Lonesome Onry and Mean: New Albums from Webb Wilder and Commander Cody
By William Michael Smith in Lonesome Onry and Mean, Rotation
Tuesday, Apr. 14 2009 @ 11:56AM
Personally, I like Webb's sensitive, well written love songs, but what has always drawn me to the Last of the Full-Grown Men, the Idol of Idle Youth, has been his balls-to-the-wall rockers. Accompanied once again by maybe Nashville's best rock drummer, Jimmie "Lord of the Chevron Island" Lester, longtime bass player Tom Comet, Nashville underground mainstay George Bradfute and guitarist Joe McMahan, Wilder blows through rock and roll classics like "Ju Ju Man" and Roky Erickson's manic "Don't Slander Me" with all the aplomb of cat in a bucket of boiling water. If you don't like this one, you're probably having the wrong kind of thoughts about your step-daughter or a couple of sheep you saw in a pasture outside College Station.

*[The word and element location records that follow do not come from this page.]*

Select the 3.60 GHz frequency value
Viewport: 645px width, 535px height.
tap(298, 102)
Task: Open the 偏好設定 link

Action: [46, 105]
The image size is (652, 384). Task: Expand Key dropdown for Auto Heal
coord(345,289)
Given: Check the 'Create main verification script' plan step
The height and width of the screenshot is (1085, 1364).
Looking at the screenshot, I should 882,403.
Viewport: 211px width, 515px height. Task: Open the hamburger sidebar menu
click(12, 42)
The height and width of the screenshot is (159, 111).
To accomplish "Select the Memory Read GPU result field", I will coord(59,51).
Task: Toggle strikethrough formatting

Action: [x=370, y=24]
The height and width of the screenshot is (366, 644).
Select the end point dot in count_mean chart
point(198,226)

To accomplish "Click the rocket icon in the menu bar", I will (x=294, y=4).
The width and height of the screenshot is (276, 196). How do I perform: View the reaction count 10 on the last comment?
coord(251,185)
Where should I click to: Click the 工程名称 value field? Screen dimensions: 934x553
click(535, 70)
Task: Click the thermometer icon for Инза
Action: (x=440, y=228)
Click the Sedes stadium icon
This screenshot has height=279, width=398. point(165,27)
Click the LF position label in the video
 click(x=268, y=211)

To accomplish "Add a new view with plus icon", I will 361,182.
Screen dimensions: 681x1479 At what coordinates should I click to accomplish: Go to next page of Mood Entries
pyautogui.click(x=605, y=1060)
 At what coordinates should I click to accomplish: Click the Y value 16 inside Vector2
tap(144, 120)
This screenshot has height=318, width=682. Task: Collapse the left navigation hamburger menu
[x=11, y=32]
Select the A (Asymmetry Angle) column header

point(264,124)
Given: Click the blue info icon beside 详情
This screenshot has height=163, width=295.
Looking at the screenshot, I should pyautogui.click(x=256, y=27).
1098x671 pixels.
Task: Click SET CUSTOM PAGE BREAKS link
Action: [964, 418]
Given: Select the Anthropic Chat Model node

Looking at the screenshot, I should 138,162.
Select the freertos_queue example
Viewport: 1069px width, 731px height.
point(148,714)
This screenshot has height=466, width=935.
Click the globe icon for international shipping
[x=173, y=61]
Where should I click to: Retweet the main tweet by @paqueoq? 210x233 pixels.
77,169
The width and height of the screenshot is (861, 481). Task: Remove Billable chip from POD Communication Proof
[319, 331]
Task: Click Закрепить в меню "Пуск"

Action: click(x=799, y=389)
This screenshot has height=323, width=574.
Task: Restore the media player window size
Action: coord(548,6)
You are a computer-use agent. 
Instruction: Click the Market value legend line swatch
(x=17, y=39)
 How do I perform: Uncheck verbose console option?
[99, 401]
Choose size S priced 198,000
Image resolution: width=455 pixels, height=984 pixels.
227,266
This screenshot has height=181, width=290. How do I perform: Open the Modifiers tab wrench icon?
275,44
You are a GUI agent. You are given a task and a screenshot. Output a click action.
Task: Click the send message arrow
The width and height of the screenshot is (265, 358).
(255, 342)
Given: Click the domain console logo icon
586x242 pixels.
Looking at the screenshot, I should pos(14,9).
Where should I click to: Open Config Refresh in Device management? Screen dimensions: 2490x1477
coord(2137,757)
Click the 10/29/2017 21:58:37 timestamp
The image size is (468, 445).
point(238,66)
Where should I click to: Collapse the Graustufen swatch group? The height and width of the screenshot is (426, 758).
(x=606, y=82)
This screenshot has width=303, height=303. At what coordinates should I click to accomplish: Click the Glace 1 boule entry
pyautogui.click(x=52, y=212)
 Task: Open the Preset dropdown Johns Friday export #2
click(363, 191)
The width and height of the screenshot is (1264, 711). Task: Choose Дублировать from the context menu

I don't know how long it's been since George "Commander Cody" Frayne put out a record, and I feel it my duty to report there's nothing much new here other than an entirely different ensemble from the original Bill Kirchen-led Lost Planet Airmen that were Austin faves in the mid-'70s. Yet in spite of the lack of much fresh material, this record works in the way that the Airmen always worked at Armadillo World Headquarters in my college heyday - as a superior bar band.
As the title implies, there are plenty of songs about liquor and weed. There are also women gone wrong for men who were already wrong. Most of the titles are instantly recognizable if you followed the Commander back in the day: "Roll Your Own," "Semi Truck," and the Commander's signature "Seeds and Stems Again" are all delivered with the Commander's got-my-head-in-bottle-of-Lonestar suave.
If you're still into that honky-tonkers-on-steroids-and-speed thing that was always the Commander's specialty, you'll probably put Dopers, Drunks and Everyday Losers in your truck and not take it out until it starts skipping from all the beer you've spilled on it. Mark this one "killer bar band that knows the job."